When to use left semi join:

The right DataFrame is used purely for filtering
You don’t need columns from the right DataFrame
The right DataFrame might have multiple matches per left row
You’re replacing an EXISTS subquery from SQL

When NOT to use left semi join:

You need columns from both DataFrames (use inner or left join)
You need to count matches from the right side (use aggregation instead)
The right DataFrame is massive and mostly non-matching (consider left anti join for inverse)

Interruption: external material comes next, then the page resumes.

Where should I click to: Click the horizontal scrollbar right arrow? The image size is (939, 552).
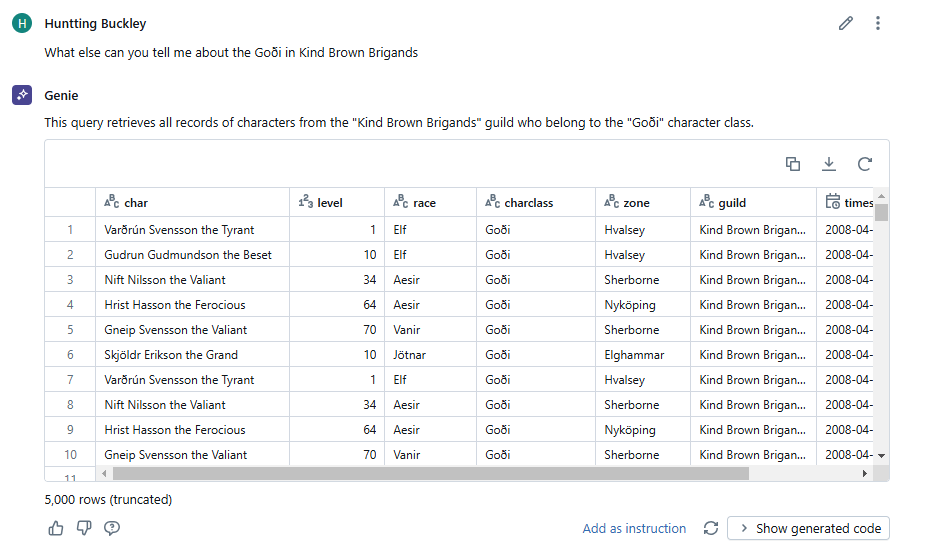tap(865, 473)
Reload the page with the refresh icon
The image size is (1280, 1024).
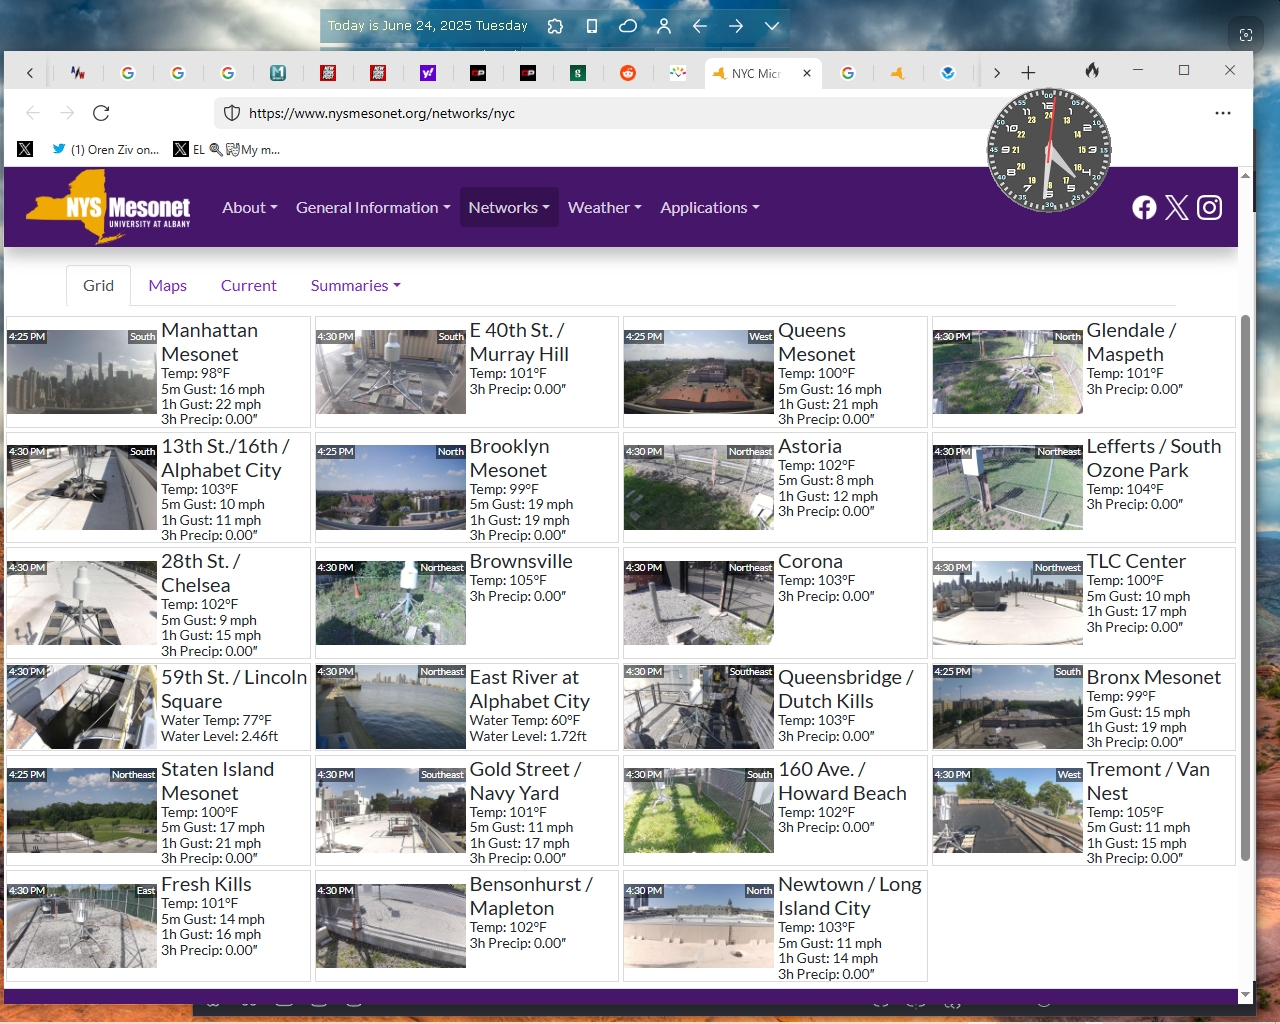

Common Pitfalls and Troubleshooting

Null handling in join keys:

Nulls in join keys never match, even with other nulls:

data_with_nulls = spark.createDataFrame([
    (1, "A"),
    (2, "B"),
    (None, "C")
], ["id", "value"])

lookup = spark.createDataFrame([
    (1,),
    (None,)
], ["id"])

result = data_with_nulls.join(lookup, "id", "left_semi")
result.show()
# +---+-----+
# | id|value|
# +---+-----+
# |  1|    A|  <- Only non-null match appears
# +---+-----+

# Handle nulls explicitly if needed
result_with_nulls = data_with_nulls.join(
    lookup,
    (data_with_nulls.id == lookup.id) | (data_with_nulls.id.isNull() & lookup.id.isNull()),
    "left_semi"
)

Case sensitivity:

By default, Spark is case-insensitive for column names but case-sensitive for values:

# This works - column names are case-insensitive
df1.join(df2, df1.ProductID == df2.productid, "left_semi")

# This might not match as expected - values are case-sensitive
df1.join(df2, df1.category == df2.category, "left_semi")  # "Electronics" != "electronics"

# Use lower() for case-insensitive value matching
from pyspark.sql.functions import lower
df1.join(df2, lower(df1.category) == lower(df2.category), "left_semi")

Misconception about deduplication:

Left semi join deduplicates the left DataFrame based on right DataFrame matches, but doesn’t deduplicate the left DataFrame itself:

left_with_dupes = spark.createDataFrame([
    (1, "A"),
    (1, "A"),  # Duplicate in left
    (2, "B")
], ["id", "value"])

right = spark.createDataFrame([(1,)], ["id"])

result = left_with_dupes.join(right, "id", "left_semi")
result.show()
# +---+-----+
# | id|value|
# +---+-----+
# |  1|    A|
# |  1|    A|  <- Both duplicates remain!
# +---+-----+

If you need true deduplication, combine with dropDuplicates() explicitly.

Left semi joins are a powerful tool in PySpark for existence-based filtering. Master them to write cleaner, more performant data transformations that clearly express your intent while leveraging Spark’s optimization capabilities.